If the Eswatini Dairy Board took lessons from such models, we could soon find ourselves not just self-sufficient but maybe even selling to neighbouring countries.
Ministry of Agriculture
It is not just milk. Even more worrying is that Eswatini must import maize, our own staple food. The Ministry of Agriculture should ensure no one in the country ever sleeps hungry because of a shortage of the one crop we need most. But maize fields are fewer every year and the country seems no closer to even one million or two million cattle.
This is a sign of the absence of proper policy and a lack of real action. Other countries protect their staple foods with a passion. Zambia made it illegal to import maize unless there is a serious local drought and invests large sums in supporting local growers with seed, fertiliser and price guarantees.
Ethiopia and Egypt have dedicated research institutes focusing on better seeds and irrigation for wheat and maize, making sure their people never have to rely on imports.
In Ghana, government supports youth to enter farming by providing free land, seed and a guarantee that the State will buy their harvest. Eswatini must follow this example.

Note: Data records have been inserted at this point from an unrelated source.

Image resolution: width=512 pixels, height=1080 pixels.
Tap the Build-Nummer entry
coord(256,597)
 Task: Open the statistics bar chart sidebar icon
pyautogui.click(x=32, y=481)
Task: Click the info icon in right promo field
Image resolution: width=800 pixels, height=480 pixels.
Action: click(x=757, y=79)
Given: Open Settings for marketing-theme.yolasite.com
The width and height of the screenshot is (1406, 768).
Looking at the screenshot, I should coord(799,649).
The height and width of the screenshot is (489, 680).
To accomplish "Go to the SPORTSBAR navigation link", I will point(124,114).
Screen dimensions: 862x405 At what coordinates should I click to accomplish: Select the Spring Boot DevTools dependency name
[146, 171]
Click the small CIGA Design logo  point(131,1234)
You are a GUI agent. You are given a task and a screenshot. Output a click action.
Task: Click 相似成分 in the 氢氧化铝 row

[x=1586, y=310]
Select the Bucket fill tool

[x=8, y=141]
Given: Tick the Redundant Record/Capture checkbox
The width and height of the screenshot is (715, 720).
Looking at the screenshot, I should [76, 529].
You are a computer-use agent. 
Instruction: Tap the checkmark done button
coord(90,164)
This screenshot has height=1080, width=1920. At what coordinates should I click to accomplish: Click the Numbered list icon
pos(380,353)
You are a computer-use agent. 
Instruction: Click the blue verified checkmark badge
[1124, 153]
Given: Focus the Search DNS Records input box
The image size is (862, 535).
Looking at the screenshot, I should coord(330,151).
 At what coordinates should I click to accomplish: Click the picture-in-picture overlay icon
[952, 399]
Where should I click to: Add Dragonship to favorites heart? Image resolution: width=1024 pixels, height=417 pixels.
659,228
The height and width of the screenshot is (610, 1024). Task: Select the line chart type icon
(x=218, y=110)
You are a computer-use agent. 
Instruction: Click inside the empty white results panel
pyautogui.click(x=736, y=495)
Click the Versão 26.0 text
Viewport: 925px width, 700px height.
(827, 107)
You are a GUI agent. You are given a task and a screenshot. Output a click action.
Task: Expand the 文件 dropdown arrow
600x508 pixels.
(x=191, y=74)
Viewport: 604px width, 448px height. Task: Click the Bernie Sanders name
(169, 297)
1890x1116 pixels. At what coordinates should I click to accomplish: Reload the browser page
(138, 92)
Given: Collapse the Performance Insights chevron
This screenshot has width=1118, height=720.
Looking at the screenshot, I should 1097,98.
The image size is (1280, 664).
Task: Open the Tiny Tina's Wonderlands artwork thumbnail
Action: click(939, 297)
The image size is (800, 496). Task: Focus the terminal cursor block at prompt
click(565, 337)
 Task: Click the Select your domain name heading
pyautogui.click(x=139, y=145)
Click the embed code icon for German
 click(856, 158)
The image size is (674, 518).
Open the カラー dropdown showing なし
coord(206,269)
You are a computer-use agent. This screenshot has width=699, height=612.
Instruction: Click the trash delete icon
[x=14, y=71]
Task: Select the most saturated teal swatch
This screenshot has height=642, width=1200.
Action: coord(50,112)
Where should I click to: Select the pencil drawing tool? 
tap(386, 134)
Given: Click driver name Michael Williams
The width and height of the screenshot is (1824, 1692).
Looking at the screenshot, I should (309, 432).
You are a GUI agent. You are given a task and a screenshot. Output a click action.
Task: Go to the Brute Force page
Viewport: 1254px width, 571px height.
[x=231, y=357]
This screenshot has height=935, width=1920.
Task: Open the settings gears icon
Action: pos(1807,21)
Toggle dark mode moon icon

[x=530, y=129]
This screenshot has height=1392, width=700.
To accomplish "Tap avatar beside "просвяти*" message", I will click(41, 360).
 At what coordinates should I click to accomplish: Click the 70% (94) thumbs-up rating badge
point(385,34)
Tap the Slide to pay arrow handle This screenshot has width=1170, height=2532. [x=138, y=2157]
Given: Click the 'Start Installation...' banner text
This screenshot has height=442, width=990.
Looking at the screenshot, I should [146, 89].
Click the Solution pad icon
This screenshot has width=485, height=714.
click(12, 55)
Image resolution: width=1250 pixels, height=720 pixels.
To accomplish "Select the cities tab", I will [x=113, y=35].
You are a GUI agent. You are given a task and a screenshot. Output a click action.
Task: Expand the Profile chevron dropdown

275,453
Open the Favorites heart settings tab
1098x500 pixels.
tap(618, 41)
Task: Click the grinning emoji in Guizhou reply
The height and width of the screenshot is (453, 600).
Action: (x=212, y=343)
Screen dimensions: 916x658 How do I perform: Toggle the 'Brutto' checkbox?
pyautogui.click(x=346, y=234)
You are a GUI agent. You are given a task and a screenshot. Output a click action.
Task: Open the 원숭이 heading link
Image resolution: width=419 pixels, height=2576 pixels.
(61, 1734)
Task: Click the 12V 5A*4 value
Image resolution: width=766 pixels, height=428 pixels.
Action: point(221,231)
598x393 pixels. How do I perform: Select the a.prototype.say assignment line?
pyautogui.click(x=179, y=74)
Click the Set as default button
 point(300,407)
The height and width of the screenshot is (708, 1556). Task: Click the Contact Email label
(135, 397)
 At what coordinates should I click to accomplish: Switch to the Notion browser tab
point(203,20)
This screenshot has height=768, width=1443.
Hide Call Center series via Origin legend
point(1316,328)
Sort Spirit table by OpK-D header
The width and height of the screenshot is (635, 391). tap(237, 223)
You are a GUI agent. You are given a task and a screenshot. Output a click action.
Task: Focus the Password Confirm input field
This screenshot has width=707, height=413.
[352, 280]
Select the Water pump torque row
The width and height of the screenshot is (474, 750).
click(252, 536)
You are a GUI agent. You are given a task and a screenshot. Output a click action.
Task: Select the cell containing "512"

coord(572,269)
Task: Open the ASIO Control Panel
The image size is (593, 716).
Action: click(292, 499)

Local farmers could be offered free or cheap seed, access to machinery and government help to sell their maize and cattle at good prices. Importing essential food is a national embarrassment, considering our small population and available land.
Lastly, the story of Eswatini’s mineral resources is frustrating. We are letting foreigners own and operate our mines, often selling our gold and diamonds abroad for their own profit.
Our people should be first in line to benefit from the nation’s natural wealth. Government should provide incentives and training for locals to own, run, or work in mines. Where there is need for sophisticated equipment, the State can make partnerships — but the rules must be strict so foreigners only come in as helpers, not as owners. In Botswana, government business policies clearly state that most of the diamonds must benefit citizens and locals get a share in any profits made from exports. In Ghana, locals are required to have shares in any mining company operating in the country.
South Africa ensures communities affected by mining get a percentage of earnings, and Nigeria is now making it a law that local content must be a big part of mining operations.
Eswatini should go even further: Mining must be part of the school curriculum and the State must fund education for future mining engineers and geologists, so our people can take up key positions in this sector.
In summary, these entities are failing not because they lack laws or structures, but because they lack vision and the will to truly serve the people.
If only they would put the nation first, learn from our peers on the continent and around the world and do what is required, Eswatini could quickly become a land of plenty, fairness and true opportunity for all.
Our institutions must shift focus from self-enrichment and short-term achievements to real progress.
The future is in our hands, but only if we demand and do better.